Mr Khotin is a veteran. He started commuting to Helsinki already in 1994, and it gets easier and easier to cross the border. "It's night and day. It's become so simple."

He still needs a visa, but it is a quick process and it is valid for three years. There has been talk of visa-free travel between Russia and the EU for some time now, and it worries some Finns who fear what free travel could bring in terms of crime. It's harder, however, to get a work permit. As managing director, Arcady Khotin is both employer and employee and in effect applies to himself for a work permit. 

Times are better and many now regularly travel between the two cities. He recognises about half of the other train passengers. Border and customs officials on the Finnish side address the Russian passengers in their own language.

"They no longer look at us as smugglers or 'bad guys'."

Express train

From December Arcady Khotin will be able to travel even faster. The new Allegro express train is due to start running, shortening the journey from 5.5 to 3.5 hours. After a trial period the journey will take only three hours. People on a budget can catch a bus from central Helsinki, where a single ticket costs between 30 and 35 Euro. 

"But you can't sleep on the bus. People are texting, there's an incessant beeping."

More and more people travel between the two countries. Somebody crosses the border every four seconds and this year looks set to see a record eight million crossings. There are some 50,000 people with Russian heritage in Finland, and the network is tight. Many from St Petersburg also travel to Eastern Finland as tourists or for a bit of weekend shopping. During Russian new year Finnish hotels are filled with Russian tourists - around 100,000 of them.

But Russia is not an EU member and that creates problems for people who want to work. Arcady Khotin says he is not allowed to bring programmers across to work for Finnish clients. You are only able to travel for business meetings or education. Around 15 of his St Petersburg staff have Finnish work permits. 

Above all else, Arcady Khotin would like to see free movement of labour.

”I hope this ban will be lifted.”

Red tape

Mirja Tiri, managing director at the Finnish-Russian Chamber of Commerce, wants the same thing. It can take six months to get a Russian work permit. Red tape is a major problem.

Still business travel from Finland is brisk. The Finnish consulate in St Petersburg estimates some 4,000 Finns regularly travel to the city on business while perhaps 600 live there permanently. Tax rules prevent people from becoming weekly commuters like Arcady Khotin. Russian tax is only 13 percent, but you need to have permanent residency to benefit from it.

Many Finnish businesses invest heavily in the St Petersburg region - an enormous market with nearly ten million people. Major Finnish brands like  Stockman, Nokian Renkaat, YIT and K-Rauta operate in St Petersburg. Many smaller businesses were hit hard by the financial crisis, but the big players have decided to stay put in Russia.

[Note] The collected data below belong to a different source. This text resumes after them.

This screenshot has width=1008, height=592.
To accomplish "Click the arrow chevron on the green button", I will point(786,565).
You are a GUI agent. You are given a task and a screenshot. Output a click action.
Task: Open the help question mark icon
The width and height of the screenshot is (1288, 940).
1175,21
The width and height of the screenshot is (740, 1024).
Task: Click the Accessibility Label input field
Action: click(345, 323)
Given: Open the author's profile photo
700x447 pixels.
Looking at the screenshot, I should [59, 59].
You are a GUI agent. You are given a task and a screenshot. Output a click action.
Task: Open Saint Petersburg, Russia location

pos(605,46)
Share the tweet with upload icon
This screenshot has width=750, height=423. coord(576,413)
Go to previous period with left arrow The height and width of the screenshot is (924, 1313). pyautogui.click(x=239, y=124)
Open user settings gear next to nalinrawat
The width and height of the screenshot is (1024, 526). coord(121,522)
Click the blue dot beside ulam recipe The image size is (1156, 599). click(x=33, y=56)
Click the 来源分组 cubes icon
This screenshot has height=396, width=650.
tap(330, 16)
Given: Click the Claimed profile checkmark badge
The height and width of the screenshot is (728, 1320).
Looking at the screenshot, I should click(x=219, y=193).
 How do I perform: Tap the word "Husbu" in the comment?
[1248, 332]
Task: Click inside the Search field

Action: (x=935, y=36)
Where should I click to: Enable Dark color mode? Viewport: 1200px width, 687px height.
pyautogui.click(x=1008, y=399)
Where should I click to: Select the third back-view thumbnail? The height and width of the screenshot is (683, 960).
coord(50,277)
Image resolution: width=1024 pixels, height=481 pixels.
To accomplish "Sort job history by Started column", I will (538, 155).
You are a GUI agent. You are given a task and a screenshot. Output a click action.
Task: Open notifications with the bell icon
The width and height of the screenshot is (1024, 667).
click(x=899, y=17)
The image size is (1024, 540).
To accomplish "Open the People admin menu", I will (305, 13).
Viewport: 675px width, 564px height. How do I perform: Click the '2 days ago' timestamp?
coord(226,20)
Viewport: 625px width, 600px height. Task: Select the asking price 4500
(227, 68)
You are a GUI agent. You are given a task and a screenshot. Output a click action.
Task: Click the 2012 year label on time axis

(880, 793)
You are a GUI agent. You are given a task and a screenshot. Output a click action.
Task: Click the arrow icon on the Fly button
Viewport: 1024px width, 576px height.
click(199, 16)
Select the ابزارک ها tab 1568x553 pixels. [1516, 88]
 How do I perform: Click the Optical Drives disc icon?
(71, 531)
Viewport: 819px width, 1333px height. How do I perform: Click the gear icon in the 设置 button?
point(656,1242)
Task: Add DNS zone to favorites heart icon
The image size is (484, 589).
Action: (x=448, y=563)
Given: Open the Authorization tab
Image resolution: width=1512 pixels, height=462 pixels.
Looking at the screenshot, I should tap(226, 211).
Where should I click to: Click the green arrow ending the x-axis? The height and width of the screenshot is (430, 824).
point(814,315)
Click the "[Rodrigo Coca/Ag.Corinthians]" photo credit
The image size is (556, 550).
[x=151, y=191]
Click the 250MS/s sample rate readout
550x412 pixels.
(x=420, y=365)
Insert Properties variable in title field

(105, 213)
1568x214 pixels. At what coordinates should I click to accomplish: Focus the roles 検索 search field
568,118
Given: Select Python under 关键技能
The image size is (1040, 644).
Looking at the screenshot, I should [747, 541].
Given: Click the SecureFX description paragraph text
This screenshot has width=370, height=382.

The exchange of technology has also increased. Finnish company Technopolis recently opened a new centre which houses both start-ups and established companies. Arcady Khotin, who is on the board of the Russian Software Developers Association (Russoft) regularly takes an 'ICT sauna' at the centre - a chance for Finnish and Russian businessmen to meet for informal discussions. 

Arcady Khotin says Finnish-Russian relations are limited by cultural problems and he uses himself as an example. When he started his company his aim was to survive, while the Finnish owners who came on-board said the business had to make a profit to benefit the shareholders. Many Russian entrepreneurs still mainly focus on survival, because of the uncertain Russian market and the lack of legislation protecting their businesses. 

Some Finnish business people still stereotype Russian contacts without taking into account the reality of the situation. Yet problems can usually be solved with some good-will and the willingness to understand the other side's situation.